The loudspeaker is really a great name for this device because it's the loudest, most vibratory part of the system other than the room. It's job is not only to turn the signal into soundwaves but also to be the interpreter between the amp and the room. This can be a perfect match or a nightmare. The problem is the industry has never figured out a way to tell the listener to beware "this product may be out of tune with your room". To understand this we have to look at what the speaker is doing and then what the room is redoing. You see the speaker is the first of two loudspeaker transducers. The room itself is actually the biggest soundwave producer of the audio chain. It's not an automatic match made in heaven and many times the audiophile has a pair of speakers that is just not meant to work with the room or with the up stream part of the system and the room. One problem that the industry has done is over build or dampen the cabinet of speakers making them only able to project an on axis immediate pattern. This makes it tough for the waves to align and work with the walls wave incoming and out going acoustical patterns. Speaker engineers wrongly guessed the involvement of the rooms contribution to the sound wave and pressure builds and have attempted to make the speaker somehow independant of the room. This has failed and continues to plague the industry.

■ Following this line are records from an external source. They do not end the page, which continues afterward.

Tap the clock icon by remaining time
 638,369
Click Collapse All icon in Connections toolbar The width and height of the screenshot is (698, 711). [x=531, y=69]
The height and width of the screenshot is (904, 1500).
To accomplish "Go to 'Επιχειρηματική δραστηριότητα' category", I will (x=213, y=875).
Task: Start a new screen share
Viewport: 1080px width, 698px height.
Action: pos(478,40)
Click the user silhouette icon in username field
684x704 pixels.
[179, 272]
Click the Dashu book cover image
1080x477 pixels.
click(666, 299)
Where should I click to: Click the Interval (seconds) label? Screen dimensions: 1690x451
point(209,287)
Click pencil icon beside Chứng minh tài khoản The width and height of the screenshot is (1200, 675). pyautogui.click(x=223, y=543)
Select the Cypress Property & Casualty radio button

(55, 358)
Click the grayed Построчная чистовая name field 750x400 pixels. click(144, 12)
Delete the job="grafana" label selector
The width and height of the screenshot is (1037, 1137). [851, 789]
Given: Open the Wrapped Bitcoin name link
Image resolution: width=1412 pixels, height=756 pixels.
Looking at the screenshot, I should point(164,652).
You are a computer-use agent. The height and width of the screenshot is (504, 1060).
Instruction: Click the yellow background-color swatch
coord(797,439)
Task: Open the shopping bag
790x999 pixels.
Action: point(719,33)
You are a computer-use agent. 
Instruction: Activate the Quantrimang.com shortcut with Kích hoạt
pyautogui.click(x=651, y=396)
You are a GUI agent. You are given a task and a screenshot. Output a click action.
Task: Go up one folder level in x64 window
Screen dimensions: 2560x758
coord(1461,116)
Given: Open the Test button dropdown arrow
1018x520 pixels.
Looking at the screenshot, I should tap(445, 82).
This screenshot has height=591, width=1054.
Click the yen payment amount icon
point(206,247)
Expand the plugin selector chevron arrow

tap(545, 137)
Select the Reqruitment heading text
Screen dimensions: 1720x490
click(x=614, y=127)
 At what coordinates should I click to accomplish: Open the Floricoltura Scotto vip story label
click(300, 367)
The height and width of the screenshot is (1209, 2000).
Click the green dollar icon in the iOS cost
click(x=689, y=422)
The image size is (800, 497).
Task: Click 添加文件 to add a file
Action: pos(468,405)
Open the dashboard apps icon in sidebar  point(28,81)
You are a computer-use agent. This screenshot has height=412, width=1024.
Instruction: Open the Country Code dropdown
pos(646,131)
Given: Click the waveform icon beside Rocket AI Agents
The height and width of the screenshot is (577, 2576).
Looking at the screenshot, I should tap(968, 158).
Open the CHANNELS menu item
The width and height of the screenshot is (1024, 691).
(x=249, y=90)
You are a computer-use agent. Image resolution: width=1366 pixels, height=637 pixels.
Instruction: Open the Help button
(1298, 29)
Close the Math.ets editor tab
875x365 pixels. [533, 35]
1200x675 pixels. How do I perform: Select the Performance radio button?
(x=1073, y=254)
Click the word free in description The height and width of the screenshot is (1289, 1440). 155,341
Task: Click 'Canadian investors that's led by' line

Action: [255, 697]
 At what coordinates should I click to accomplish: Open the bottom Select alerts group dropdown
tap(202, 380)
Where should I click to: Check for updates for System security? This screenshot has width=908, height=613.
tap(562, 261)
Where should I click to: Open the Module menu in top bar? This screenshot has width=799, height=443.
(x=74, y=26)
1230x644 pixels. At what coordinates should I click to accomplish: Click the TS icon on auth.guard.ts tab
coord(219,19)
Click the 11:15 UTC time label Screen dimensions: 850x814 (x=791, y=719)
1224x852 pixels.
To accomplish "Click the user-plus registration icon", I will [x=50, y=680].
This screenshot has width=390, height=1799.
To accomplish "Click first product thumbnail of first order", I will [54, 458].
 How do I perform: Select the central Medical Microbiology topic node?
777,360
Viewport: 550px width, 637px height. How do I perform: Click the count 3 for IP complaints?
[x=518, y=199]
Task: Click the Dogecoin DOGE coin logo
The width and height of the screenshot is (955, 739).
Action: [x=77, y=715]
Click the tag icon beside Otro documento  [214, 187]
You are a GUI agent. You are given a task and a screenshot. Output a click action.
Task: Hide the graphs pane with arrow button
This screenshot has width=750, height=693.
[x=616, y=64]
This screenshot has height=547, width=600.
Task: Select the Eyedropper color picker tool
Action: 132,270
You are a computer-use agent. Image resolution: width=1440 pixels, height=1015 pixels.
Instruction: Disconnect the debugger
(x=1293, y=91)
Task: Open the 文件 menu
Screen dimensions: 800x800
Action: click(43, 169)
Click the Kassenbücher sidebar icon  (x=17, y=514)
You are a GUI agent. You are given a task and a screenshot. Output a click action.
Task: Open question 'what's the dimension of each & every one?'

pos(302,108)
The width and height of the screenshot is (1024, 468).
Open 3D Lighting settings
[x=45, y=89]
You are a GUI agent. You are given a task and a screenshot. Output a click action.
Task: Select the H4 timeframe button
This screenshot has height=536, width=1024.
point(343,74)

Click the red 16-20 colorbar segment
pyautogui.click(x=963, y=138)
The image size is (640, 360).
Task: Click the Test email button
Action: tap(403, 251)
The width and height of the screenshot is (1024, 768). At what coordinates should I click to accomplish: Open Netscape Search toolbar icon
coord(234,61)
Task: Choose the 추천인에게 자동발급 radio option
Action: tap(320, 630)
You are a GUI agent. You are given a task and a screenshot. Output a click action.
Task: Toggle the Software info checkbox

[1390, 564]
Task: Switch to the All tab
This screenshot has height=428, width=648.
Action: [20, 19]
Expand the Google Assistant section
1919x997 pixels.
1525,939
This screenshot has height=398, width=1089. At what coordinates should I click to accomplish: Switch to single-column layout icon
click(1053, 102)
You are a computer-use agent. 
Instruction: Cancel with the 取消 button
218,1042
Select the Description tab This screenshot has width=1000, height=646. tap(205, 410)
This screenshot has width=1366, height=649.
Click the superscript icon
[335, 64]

After dealing with this horror for a few years I started making my own speakers or using speakers that were more peace makers with the room than foes. The first difference I noticed was the room doesn't want to reflect sound, it wants to build up sound like a pool of water. If you took two big hoses and put them where the speakers are normally in a room and turn the water on you would see actually very little water reflect as compared to the amount that runs toward the edges using the surface to get there. The industry has painted an inaccurate picture of the energy in a room to look like beams bouncing around instead of waves and pressure zones. What's weird is it's easy to demonstrate pressure zones and almost impossible to do so with beams (reflections) till you get up into super high frequencies. Reflections do have their place in rooms over 85 feet in length but how many listening rooms are that big?

With my findings in room pressure (sound pressure) zone build up I realized that it's wrong to build a speaker made to fire waves like a rocket and far more musical to make speakers that created sound more like the body of an instrument. The drivers provide the vibration but it's the cabinet that gives the tone and flavor. This is revolutionary and still over the heads of the many designers but will change in time as their learning curve grows. This brings me to another design, the panel speaker. You would think that the panel speaker would be the answer but because of the size of the panel and again the way they form the wave these units too can become extremely beamy, and beamy is what we are trying to get a way from. If you match the tension though on the top of the panel to the bottom some of this goes away. Wave crosstalk on a panel speaker causes part of the beamy sound too. The other problem is these speakers absolutely depend on the room for their sound and if the room is hard they will sound like wise or fight, if the room is too soft the opposite happens. You really should have an easy to drive speaker that produces sound as, yes a point, but also a body. I have found that in the average listening room you really don't want a driver area too big or too small. This completely depends on the construction of the drivers but for my taste a paper driver or wood (light weight) in between 5 and 12" is the perfect delivery transducer. Subwoofers are best from 10 to 18". For myself I even like the sound of a bigger paper driver with tweeter but few are made currently to go high enough in their range before getting weird and dull. there are also some plastic drivers that are fine but must be built with a very flexible spider system without much stress.